I am attempting to create a way in which hermetic builds can be achieved while still relying on SNAPSHOT dependencies in your project.
For the purposes of example, say I have a project which has a dependency structure like this:
┌ other-1.2-SNAPSHOT
mine-1.2.3 ──┤
└ thing-3.1-SNAPSHOT ── gizmo-6.1.3-SNAPSHOT
What I would like to do is resolve all the SNAPSHOT dependencies locally to something which is related to my current version and then deploy those as releases to my Nexus' release repository. Not all of these dependencies are internal so I cannot simply just make a release on each.
So, in this example, other-1.2-SNAPSHOT
would become something like other-1.2-mine-1.2.3
and thing-3.1-SNAPSHOT
would become thing-3.1-mine-1.2.3
. This is relatively trivial in about 60 lines of python.
The problem, however, is in resolving transitive SNAPSHOTs to concrete versions. So I also need to convert gizmo-6.1.3-SNAPSHOT
to gizmo-6.1.3-mine.1.2.3
and have thing-3.1-mine-1.2.3
depend on it.
This is only an example of one way in which to achieve what I want. The goal is that in a year or two down the road I can checkout my release branch for version 1.2.3 and be able to run mvn clean package
or the like without having to worry about resolving long-since-gone SNAPSHOT dependencies.
It's important that this branch be compilable and not just retain all dependencies using something like the jar-and-dependencies
functionality of the assembly plugin. I'd like to potentially be able to modify the source files and make another release build (e.g., applying a hotfix).
So,
- Is there anything like this available that will be able to convert SNAPSHOT dependencies in a recursive fashion to be concrete?
- Are there any plugins which manage this kind of thing for you? The release plugin had promise with some configuration options on its
branch
goal but it doesn't resolve external deps to the degree that I want.
- Are other techniques available for creating hermetic Maven builds?
This is not a widely used technique, but you can always check your specific SNAPSHOT dependencies into your project as a "project" repository, as described in this blog post: Maven is to Ant as a Nail Gun is to a Hammer
In short, use the Dependencies Plugin to create repository located in your project directory. The below is copied from the linked blog post (which you should read):
1) Run mvn -Dmdep.useRepositoryLayout=true -Dmdep.copyPom=true dependency:copy-dependencies
"This creates /target/dependencies with a repo-like layout of all your projects dependencies"

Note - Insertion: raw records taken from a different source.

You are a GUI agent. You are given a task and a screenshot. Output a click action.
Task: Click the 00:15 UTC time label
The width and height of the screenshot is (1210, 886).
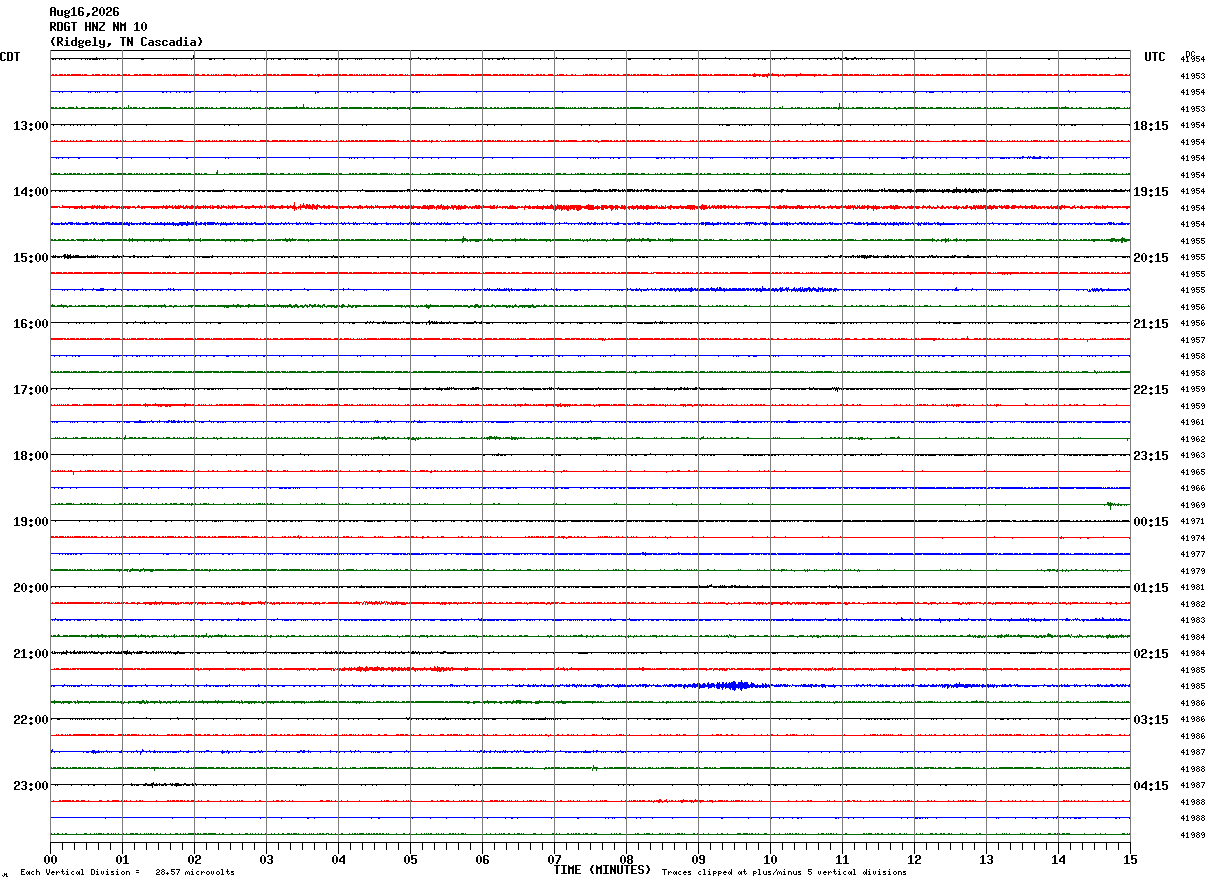[1151, 522]
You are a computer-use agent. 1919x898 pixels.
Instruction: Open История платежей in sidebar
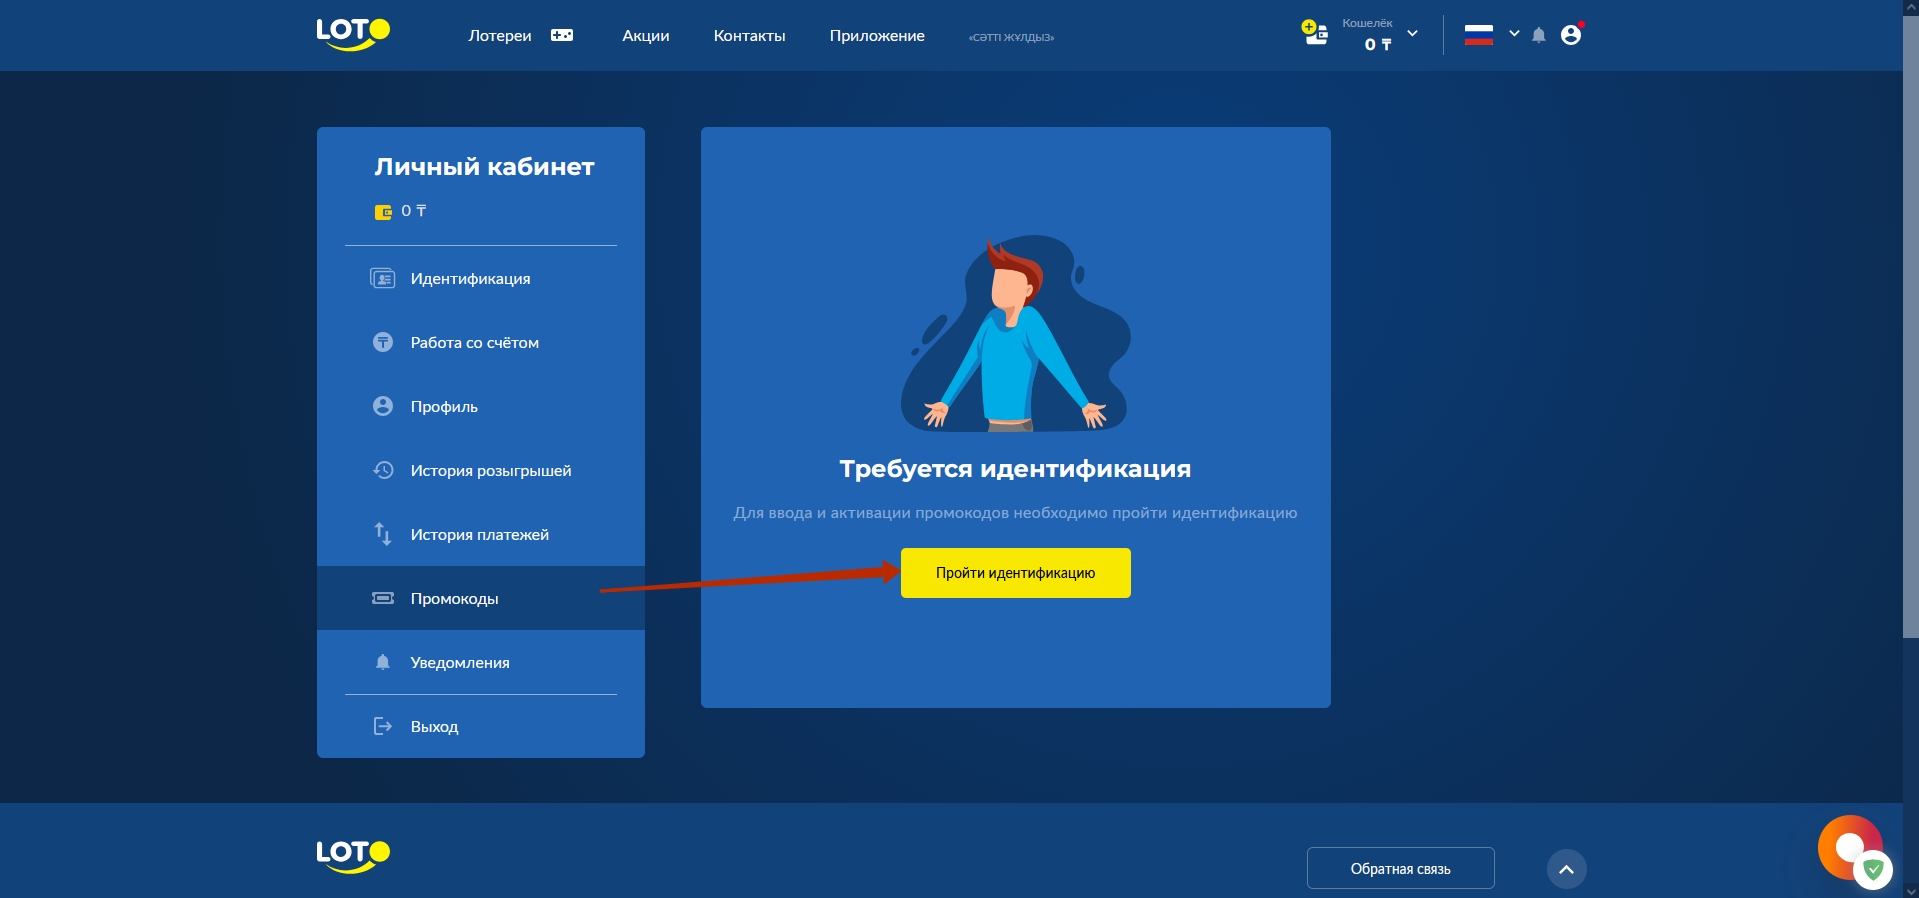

2) Copy target/dependencies/
to something like libs/
3) Add a repository declaration like the following to your POM:
<repositories>
<repository>
<releases />
<id>snapshots-I-need-forever</id>
<name>snapshots-I-need-forever</name>
<url>file:///${basedir}/libs</url>
</repository>
</repositories>
You make this an automated part of your build/release process: step 1 by configuring the Dependencies plugin to a lifecycle phasephase, and step 2 using AntRun Plugin to move the downloaded dependencies to the right place..
Hope this works for you. I have to go take a shower now...
The maven versions plugin will do most of what you want.
http://mojo.codehaus.org/versions-maven-plugin/
However you will almost certianly need to run it in a pre-build step in which you resolve all the dependencies and update the pom file accordingly. Then re-run maven (which re-reads the pom) to run the real build. You might be able to configure everything within the pom itself triggered with a separate goal thus avoiding a separate script.
This works better if you use particular versions instead of SNAPSHOT dependencies and let the pre-build step upgrade them if necessary. The only real difference for dependency resolution is that maven will always re-download -SNAPSHOT dependencies whereas it will only download normal dependencies if there is a new version available. However many plugins (including the versions plugin) treat -SNAPSHOT dependencies differently causing problems. Since every CI build has a new version number I never use -SNAPSHOT, prefering a different tag like -DEV with more predictable behaviour for things like developer local builds etc.
I've spent a lot of time getting maven to do things similar to this. Most maven projects I know have some kind of pre-build step in order to set version numbers or get around other limitations such as this. Trying to do all this in one step usually fails because maven only reads the pom once, string substitution doesn't work in a few places and the deployed/installed pom doesn't generally doesn't contain the results of string substituion or changes made during the build.